### TEKS PILIHAN
Inilah sejatinya hasil dari penerapan sistem kapitalisme liberal di negeri ini. Kapitalisme telah membuat semua sektor yang berpotensi menjadi pemasukan negara dikomersialisasikan. Sedangkan liberalisme membuat sektor-sektor strategis yang seharusnya dikelola negara justru bebas dimiliki oleh para kapitalis. Kapitalisme pulalah yang menyebabkan lahirnya kastanisasi layanan terhadap masyarakat.

Walhasil, impian pariwisata sebagai sumber kemakmuran, kesejahteraan rakyat, dan tersedianya lapangan pekerjaan hanyalah isapan jempol semata. Pemilik keuntungan sebenarnya adalah para pemilik hotel, restoran, penginapan, dan lain-lain yang notabene adalah pemilik modal. Malah yang terjadi justru liberalisasi akut di semua sektor. Disadari atau tidak, liberalisasi adalah penjajahan gaya baru atas aset-aset negeri ini.

### CUPLIKAN DATA
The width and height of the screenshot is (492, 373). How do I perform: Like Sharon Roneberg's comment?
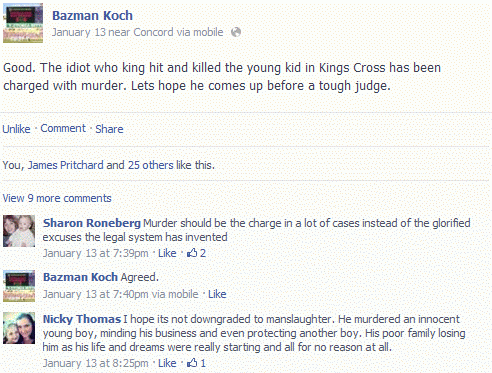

==

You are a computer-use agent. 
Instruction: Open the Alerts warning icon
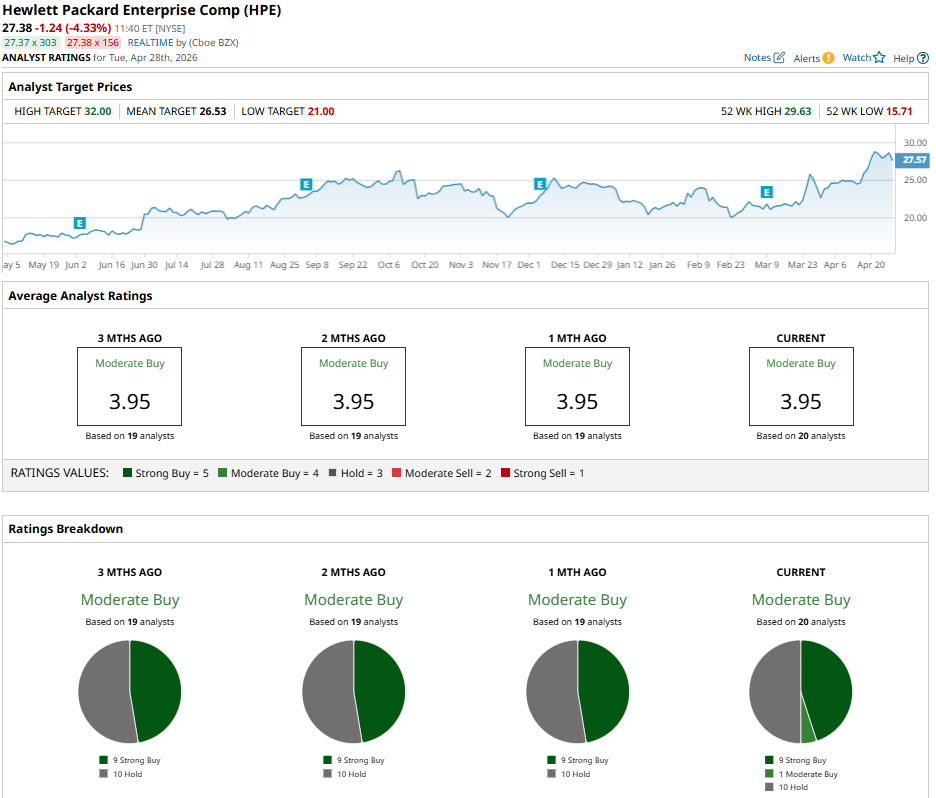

### TUGAS YANG DIKERJAKAN
(a) Jawab pertanyaan berikut berdasarkan teks tentang kapitalisme dan pariwisata.
(i) Menurut teks, liberalisme membuat sektor-sektor strategis menjadi apa?
(ii) Siapa yang disebut sebagai pemilik keuntungan sebenarnya?
(iii) Liberalisasi disebut sebagai apa atas aset-aset negeri ini?
(b) Sunting bagian teks tentang kapitalisme dan pariwisata yang dimulai dari "Inilah sejatinya hasil" dan berlanjut sampai "aset-aset negeri ini.", lalu tuliskan kembali dengan mengganti "lapangan pekerjaan" menjadi "kesempatan kerja".
(c) Teruskan teks tentang kapitalisme dan pariwisata mulai dari kalimat terakhirnya.
Data ini berasal dari sumber yang berbeda dengan teks.

### HASIL PENGERJAAN TUGAS
(a)
(i) Bebas dimiliki oleh para kapitalis, padahal seharusnya dikelola negara.
(ii) Para pemilik hotel, restoran, penginapan, dan lain-lain, yang notabene adalah pemilik modal.
(iii) Penjajahan gaya baru.

(b)
Inilah sejatinya hasil dari penerapan sistem kapitalisme liberal di negeri ini. Kapitalisme telah membuat semua sektor yang berpotensi menjadi pemasukan negara dikomersialisasikan. Sedangkan liberalisme membuat sektor-sektor strategis yang seharusnya dikelola negara justru bebas dimiliki oleh para kapitalis. Kapitalisme pulalah yang menyebabkan lahirnya kastanisasi layanan terhadap masyarakat.

Walhasil, impian pariwisata sebagai sumber kemakmuran, kesejahteraan rakyat, dan tersedianya kesempatan kerja hanyalah isapan jempol semata. Pemilik keuntungan sebenarnya adalah para pemilik hotel, restoran, penginapan, dan lain-lain yang notabene adalah pemilik modal. Malah yang terjadi justru liberalisasi akut di semua sektor. Disadari atau tidak, liberalisasi adalah penjajahan gaya baru atas aset-aset negeri ini.

(c)
Pengaturan Pariwisata dalam Islam

Pengelolaan pariwisata yang berkiblat pada sistem kapitalisme telah nyata menjadikan materi atau keuntungan sebagai prioritas utama. Pengelolaan seperti ini tidak akan terjadi jika negara memilih sistem yang benar untuk mengelola pariwisata. Sistem tersebut harus berasal dari Sang Pencipta manusia sekaligus alam semesta yakni Allah Swt. Sistem tersebut adalah Islam.

Islam memiliki paradigma yang khas dalam memandang pariwisata. Dalam Islam, pengelolaan pariwisata dilakukan dengan satu tujuan, yakni dakwah dan propaganda. Hal ini bertujuan untuk mengokohkan keimanan seorang hamba kepada Rabb-nya. Selain itu, dakwah dan propaganda dalam pariwisata diharapkan akan membuat seorang hamba takjub saat menikmati keindahan ciptaan-Nya. Allah Swt. berfirman dalam surah Al-Ankabut ayat 20, “Katakanlah: Berjalanlah di (muka) bumi, maka perhatikanlah bagaimana Allah menciptakan (manusia) dari permulaannya, kemudian Allah menjadikannya sekali lagi. Sesungguhnya Allah Mahakuasa atas segala sesuatu.”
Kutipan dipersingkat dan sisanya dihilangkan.